Thoughts when approaching the implementation ...

3/ be smooth boost the output of the columns selected for boosting with a nice curve (0.1 0.3 0.75 1.0 1.0 0.75 0.3 0.1) (column's output*(1+curve_coef)) over time.

This strategy could be tested very easily. In the current implementation there is a function used now, in _updateBoostFactors. You could just modify that function. We do need some good test cases though, as pointed out by @chetan51

Ok, I'm started to dislike this strategy, as I'd like to be able to set maximum allowed disturbance caused by boosting (as % of columns). It is impossible with this approach. Also, boosting already has a linear interpolation for the (1.0:maxBoost) values in updateBoostFactors.

breznak commented 8 years ago

1.B/ before the boost, mark the selected set of columns as predicted . (in TP)

Ideally, I'd like to solve it in SP only, not in TP+anomaly; but that's a way too..

breznak commented 8 years ago

1/ remember the boosted columns and for some time window (eg 10 steps) ignore them from the anomaly computations (mark them as inactive for the formula above). This will let the columns settle, but still can create an anomaly at the end of the window. (I think it's safe to ignore them from the computation as those cols were unused before anyway)

This leads to an interesting idea: create a bitmask filter that is applied atop the SP's output. This could serve to fix the ties (like current solution, CC @scottpurdy ), inverse effects of updateBoostFactors(); but still cannot cope with bumpUpWeakColumns()

breznak commented 8 years ago

Therefor as a winner to me looks

2/ small change at a time: say we want to boost 20 columns. boost them the normal way, but stretch it over 20 iterations of the CLA - boosting 1 at a time. This will avoid anomaly. (? could it make boosting ineffective in other cases? because it'd take longer time)

So separate the boost update into smaller groups, would need a boostedSettlePeriod number of steps to settle, then another group can be boosted.

breznak commented 8 years ago

Btw, this lead me to https://github.com/numenta/nupic/issues/2648

scottpurdy commented 8 years ago

Before we change the implementation in NuPIC you should show that your proposal improves some real world applications. Since you are specifically concerned about the impact on anomaly detection then you could make the change and try running the modified algorithms on NAB. You should try running it with several different seeds since the results vary somewhat based on the random seed.

The results on NAB don't necessarily have to be better, but we want to make sure they aren't worse.

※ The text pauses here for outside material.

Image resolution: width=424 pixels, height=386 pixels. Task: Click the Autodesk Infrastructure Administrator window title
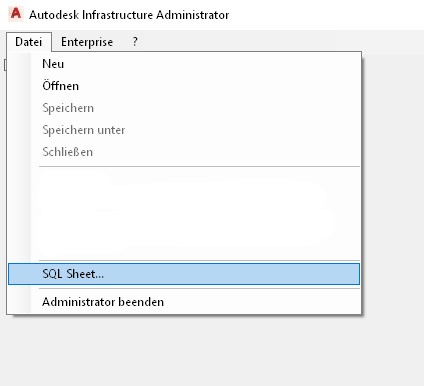pyautogui.click(x=129, y=15)

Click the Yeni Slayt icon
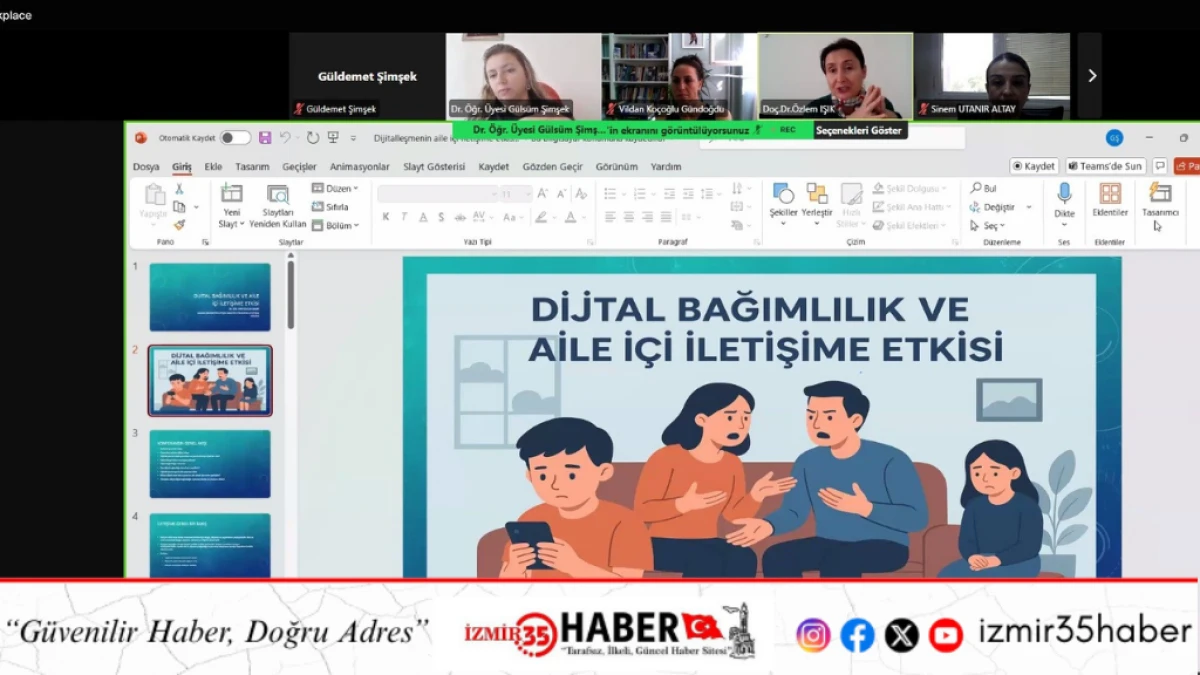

And if they are roughly the same then you will need to show some other benefit of the change. But NAB results are a good starting point.

breznak commented 8 years ago

Before we change the implementation in NuPIC you should show that your proposal improves some real world applications

Ok, I'll merge the relevant test and the new boosting implementation; and keep it out of tree for now.

Is a sine wave good enough example? I can show ECG data, but for real world noisy data I can't prove it's boosting-only disturbances. But we can see if/how it helps though.

scottpurdy commented 8 years ago

I suggest running it on NAB.

rhyolight commented 8 years ago

Until it can be proven that boosting is negatively affecting anomaly detection in a real example like a NAB dataset, I'm considering closing this.